The Domino’s “research vehicles,” a few of which are already on the road in Miami, are specially modified Ford Fusions with lidar hats and built-in pizza warming compartments. Stuffed-crust lovers have to walk out of their homes and up to the curb to retrieve their pies from the cars; a robot voice emanating from the vehicle instructs them how to unlock the special pie window. (Some of you may ask: Can’t the human emergency driver perform this chore, or even bring the pizza to the door? But you are clearly missing the whole point of this automation exercise.)
The autonomous Postmates deliveries and Lyft rides haven’t started yet, but they will work similarly, according to Sherif Marakby, Ford’s vice president of autonomous vehicles and electrification. Key for Ford, Marakby said, will be to see how consumers in relatively dense, urban Miami-Dade will react to these new behavioral norms compared to more suburban Ann Arbor, where the cars were tested in summer 2017.
“In Ann Arbor, some people might be coming out in their PJs. But that’s not the busy, bustling downtown of a big city—it might be different in Miami,” he said. The service and its user interface might have to be tweaked accordingly.
Likewise, the performance of the vehicles themselves—which are powered largely by Argo AI, a major Ford investee that builds artificial intelligence for self-driving vehicles—will be put to the test in a larger city with more pedestrians, cyclists, and construction zones. “Curbside management is a big challenge when you’re picking up and dropping off goods, even in a normal, non-AV situation,” Marakby said. “We’re going to see what an AV would do when it encounters double-parked cars where it needs to go.”

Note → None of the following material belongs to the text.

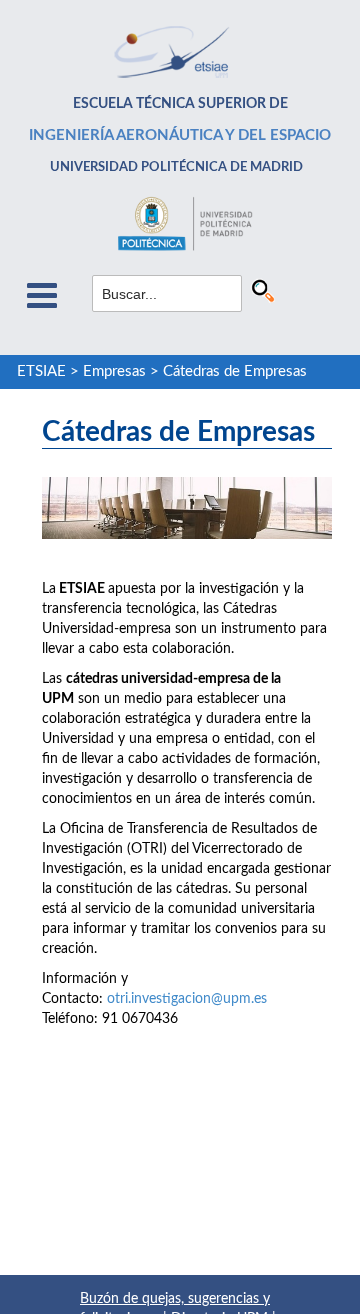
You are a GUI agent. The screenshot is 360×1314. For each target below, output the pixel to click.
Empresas (114, 371)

More broadly, this is also a chance for Ford to test out a variety of business models for self-driving technology. The automaker has stated that it plans to deploy large fleets of robotic cars built for ride-hailing purposes by 2021. But such vehicles hold promise for freight and package delivery, too. Through its partnerships with other cities, such as San Francisco and New York, Ford is testing other new mobility modes, including bikesharing and microtransit shuttles.
What do cities get out of it? Giménez, for his part, is a believer that self-driving cars could reduce transportation expenses and cut back on personal vehicle ownership in Miami-Dade. In the city of Miami, about 80 percent of households own cars. He also hopes that the city can eventually make use of the maps and that Ford and Argo AI will create to underpin and guide the self-driving vehicles.
Of course, few cities have had meaningful success in gaining access to the wealth of trip data generated by new private mobility services, even though many believe much of this information could be invaluable for planning purposes—and in the case of autonomous cars, to prevent the dreaded “zero occupancy” gridlock of the future, in which empty robo-cars clog the roads. Companies often argue that privacy and competitive concerns prevent them opening up their stores. This disagreement has led to all manner of ill will between tech companies and the cities they test in; Pittsburgh soured on Uber after the ride-hailing behemoth fell short of the city’s expectations of it as a data-sharing civic partner.
Giménez and Marakby both said that they have not had conversations about data sharing in relation to the self-driving pilots. “We have no agreement with any of the companies,” Giménez said. “They’re hoarding it very well.”
John Kwant, the vice president of Ford’s City Solutions group, expressed enthusiasm for recent efforts to create third-party repositories of anonymized and aggregated trip data to help cities get the information they need. “Cities want to achieve the ability to orchestrate things,” Kwant said. “Companies are going to eventually need to offer that up, either by political pressure or mandate.”
Whether that’ll be the case in Miami remains to be seen. Meanwhile, there’s pizza.